This thread has been locked.

If you have a related question, please click the "Ask a related question" button in the top right corner. The newly created question will be automatically linked to this question.

QDMA and memory bandwidth

 

Hi,

 

I bought DSK6455 revision 2 and it has one strange feature.

Its memory bandwidth is too low. For example: when I copy data from IRAM to DDR2 the memory bandwidth  is near 1000MB/s and when I copy data from DDR2 to IRAM the memory bandwidth is near 1900MB/s. All data and a code are placed in IRAM. 

 

I have attached the test project.

In this project I try to copy 32768 byte from DDR2 to IRAM and from IRAM to DDR2.
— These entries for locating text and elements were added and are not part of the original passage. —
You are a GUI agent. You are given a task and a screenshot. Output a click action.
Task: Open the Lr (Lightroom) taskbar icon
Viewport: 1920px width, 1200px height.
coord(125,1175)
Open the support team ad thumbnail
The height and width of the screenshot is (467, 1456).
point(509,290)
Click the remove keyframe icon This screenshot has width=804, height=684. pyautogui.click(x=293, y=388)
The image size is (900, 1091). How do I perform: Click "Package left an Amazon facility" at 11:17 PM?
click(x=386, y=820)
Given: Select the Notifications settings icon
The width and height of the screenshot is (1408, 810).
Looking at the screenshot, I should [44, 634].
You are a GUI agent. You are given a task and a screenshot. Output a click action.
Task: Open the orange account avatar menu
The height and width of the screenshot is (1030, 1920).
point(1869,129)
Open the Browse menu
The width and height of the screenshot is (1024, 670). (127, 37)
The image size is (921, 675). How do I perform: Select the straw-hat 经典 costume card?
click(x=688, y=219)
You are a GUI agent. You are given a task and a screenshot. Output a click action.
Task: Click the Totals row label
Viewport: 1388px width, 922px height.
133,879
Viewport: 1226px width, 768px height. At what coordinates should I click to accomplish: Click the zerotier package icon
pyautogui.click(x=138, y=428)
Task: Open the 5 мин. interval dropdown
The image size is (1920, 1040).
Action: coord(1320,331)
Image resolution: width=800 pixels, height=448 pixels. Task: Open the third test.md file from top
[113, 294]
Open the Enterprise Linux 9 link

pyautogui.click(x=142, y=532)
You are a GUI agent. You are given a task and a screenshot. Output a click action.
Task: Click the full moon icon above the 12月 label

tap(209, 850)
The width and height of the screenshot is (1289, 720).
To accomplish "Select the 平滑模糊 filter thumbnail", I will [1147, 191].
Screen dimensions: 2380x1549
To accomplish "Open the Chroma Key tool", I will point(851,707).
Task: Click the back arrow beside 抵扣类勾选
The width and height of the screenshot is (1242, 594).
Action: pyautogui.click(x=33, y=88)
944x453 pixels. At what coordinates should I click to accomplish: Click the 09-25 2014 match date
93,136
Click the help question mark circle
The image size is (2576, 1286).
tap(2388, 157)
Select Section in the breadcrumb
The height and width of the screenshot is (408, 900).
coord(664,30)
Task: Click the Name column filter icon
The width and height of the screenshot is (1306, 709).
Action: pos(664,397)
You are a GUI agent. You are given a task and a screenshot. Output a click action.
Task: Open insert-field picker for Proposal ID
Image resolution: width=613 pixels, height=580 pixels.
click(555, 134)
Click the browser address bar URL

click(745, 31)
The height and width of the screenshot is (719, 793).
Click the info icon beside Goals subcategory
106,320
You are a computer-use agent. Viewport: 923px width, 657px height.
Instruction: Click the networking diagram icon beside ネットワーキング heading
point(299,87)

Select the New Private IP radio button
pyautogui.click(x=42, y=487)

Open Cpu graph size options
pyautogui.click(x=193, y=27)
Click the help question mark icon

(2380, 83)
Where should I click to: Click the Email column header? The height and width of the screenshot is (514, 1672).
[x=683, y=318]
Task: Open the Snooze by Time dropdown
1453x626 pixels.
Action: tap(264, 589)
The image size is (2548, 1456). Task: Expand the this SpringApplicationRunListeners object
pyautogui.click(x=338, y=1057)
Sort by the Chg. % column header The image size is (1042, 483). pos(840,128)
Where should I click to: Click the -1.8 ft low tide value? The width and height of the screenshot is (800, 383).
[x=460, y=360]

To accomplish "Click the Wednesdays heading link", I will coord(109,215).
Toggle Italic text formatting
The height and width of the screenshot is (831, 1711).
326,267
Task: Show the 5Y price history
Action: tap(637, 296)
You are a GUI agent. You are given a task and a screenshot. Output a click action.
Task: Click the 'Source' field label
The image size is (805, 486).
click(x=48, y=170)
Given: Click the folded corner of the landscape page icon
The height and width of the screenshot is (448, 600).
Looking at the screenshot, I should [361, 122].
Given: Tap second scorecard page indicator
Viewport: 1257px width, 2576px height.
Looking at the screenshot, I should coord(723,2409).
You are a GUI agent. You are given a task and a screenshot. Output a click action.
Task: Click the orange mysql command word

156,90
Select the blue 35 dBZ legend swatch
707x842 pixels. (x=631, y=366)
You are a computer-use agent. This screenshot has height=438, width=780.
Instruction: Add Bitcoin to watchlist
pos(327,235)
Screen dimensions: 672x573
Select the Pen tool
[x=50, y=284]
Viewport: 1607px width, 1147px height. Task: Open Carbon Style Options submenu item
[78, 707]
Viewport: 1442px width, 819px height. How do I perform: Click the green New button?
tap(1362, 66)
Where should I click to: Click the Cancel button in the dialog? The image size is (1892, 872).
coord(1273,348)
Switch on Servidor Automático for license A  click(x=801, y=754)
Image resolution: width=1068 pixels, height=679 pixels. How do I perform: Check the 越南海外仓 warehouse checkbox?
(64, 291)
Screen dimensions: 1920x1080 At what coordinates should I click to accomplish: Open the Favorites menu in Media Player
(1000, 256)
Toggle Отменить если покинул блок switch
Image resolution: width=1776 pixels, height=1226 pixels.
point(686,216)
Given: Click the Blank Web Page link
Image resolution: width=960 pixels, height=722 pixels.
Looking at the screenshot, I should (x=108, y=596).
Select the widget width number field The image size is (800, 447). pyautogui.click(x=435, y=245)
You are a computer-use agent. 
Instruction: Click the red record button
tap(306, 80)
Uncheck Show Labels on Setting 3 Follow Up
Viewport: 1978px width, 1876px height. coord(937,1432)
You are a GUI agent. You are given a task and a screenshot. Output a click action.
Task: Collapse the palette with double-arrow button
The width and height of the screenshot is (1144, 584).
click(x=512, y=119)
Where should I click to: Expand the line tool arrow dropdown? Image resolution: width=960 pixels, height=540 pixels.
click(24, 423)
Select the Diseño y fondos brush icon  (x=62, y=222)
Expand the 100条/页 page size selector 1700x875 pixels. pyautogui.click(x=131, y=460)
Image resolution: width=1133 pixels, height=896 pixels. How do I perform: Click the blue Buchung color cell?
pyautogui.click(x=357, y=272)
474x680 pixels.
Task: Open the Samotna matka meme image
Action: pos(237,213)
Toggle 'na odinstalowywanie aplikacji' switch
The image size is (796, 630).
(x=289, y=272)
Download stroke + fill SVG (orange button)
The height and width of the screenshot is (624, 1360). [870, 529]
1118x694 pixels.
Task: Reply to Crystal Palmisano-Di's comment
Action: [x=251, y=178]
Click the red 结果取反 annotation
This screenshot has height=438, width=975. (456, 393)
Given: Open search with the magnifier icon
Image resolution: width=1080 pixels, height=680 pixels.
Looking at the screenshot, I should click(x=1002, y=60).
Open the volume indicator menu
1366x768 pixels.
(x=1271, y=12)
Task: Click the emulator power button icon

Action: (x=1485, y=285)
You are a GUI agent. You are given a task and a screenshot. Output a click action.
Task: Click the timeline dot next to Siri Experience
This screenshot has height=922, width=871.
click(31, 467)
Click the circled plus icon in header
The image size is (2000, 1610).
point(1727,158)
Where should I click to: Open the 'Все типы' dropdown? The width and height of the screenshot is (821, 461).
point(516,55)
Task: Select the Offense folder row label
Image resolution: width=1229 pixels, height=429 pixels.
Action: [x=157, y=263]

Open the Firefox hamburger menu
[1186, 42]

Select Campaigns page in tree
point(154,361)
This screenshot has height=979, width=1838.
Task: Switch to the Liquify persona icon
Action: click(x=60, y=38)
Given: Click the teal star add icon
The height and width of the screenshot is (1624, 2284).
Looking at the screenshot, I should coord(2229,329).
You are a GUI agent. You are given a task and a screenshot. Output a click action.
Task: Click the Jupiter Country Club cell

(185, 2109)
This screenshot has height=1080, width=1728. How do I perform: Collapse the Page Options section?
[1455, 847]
It takes  36000 and 20000 cycles respectively.

I copy data using CSL_DAT library which works through QDMA.

Could you please explain this difference in memory bandwidth?

 

DAT_TEST.ZIP
  • Here are a couple of things to try that will help you determine the amount of memory bandwidth you are getting and the cost of software overhead:

    1. Measure the time to copy 16384 bytes, and the time to copy 49152 bytes. Find the delta between the three counts and see how much memory bandwidth was used for the delta count.
    2. Figure out which QDMA channel PARAM is being used, then after calling CSL_DAT once (which sets up all the PARAM for that channel), try writing 0x00000001 to the last word of the 8-word PARAM set and measure the time for that transfer. Assuming that CSL_DAT does not close everything out, this should work and will remove sw overhead.

    In the Embedded Processing Wiki, there is one topic where the author shows how to write directly to EDMA registers to do transfers. It is not as high-level as we usually like to work, but it is efficient. Check out this topic at http://www.tiexpressdsp.com/index.php/Programming_EDMA_without_EDMA3LLD_package and other topics are listed at http://www.tiexpressdsp.com/index.php/Category:DSPBIOS .

  • Can you change the TC from 0 to 2 and re-run the tests, please?

    Also, your numbers do not match up, so please restate them after the new test to make sure we understand which is faster.

  • I have done everything according to your recommendations. Unfortunately, the memory bandwidth has  not changed.

     Can you explain why with the same TC and the same configuration I have produced different results?

    Can you run this test and public results which you produce? Or can you create your own test with high memory bandwidth? I will find my mistake if I see any project where memory transfer from DDR2 to IRAM is near 1900 MB/sec.

    DAT_TEST.rar
  • In you first posting, you stated

    Mr.Juri Temnikov said:
    and when I copy data from DDR2 to IRAM the memory bandwidth is near 1900MB/s.

    You are already meeting the performance that you request. In what way am I confused, sir?

  • I am terribly sorry. I’ve mistaken in my first post. When I copy data from IRAM to DDR2 the memory bandwidth is near 1900MB/s and when I copy data from DDR2 to IRAM the memory bandwidth is near 1000MB/s. But data transfer speed in both cases must be the same. Why are they different? May be my GEL file is incorrect?

  • The choice of Transfer Controller (TC) is critical. If you are using EDMA3TC0 or EDMA3TC1, the perfromance you are reporting is the expected behavior. If you use EDMA3TC2 or EDMA3TC3 then it is expected that you will get performance in the 1900 MB/s range for both directions.

  • Thank you. I have found my mistake. You were right, I used TC0. How can I switch TC by CSL_DAT module? I tried to use EDMA LLD but it uses TC0 too.  I haven’t found how the Transfer Controller is selected.  Could you please describe how I can select the Transfer Controller when I use LLD library?

     

  • In DAT_TEST.c from your first posting above, please change the following line

        datSetup.priority = CSL_DAT_PRI_0;

    to

        datSetup.priority = CSL_DAT_PRI_2;

    Even though the struct field is called "priority" and the constant uses "PRI" in the symbol, this field is written to the QDMAQNUM register to set the CC Queue number which then corresponds to a single TC number, by default and normal use this means the matching TC number.

    CSL_DAT_PRI_N will select TCN for the QDMA channel used for the DAT module.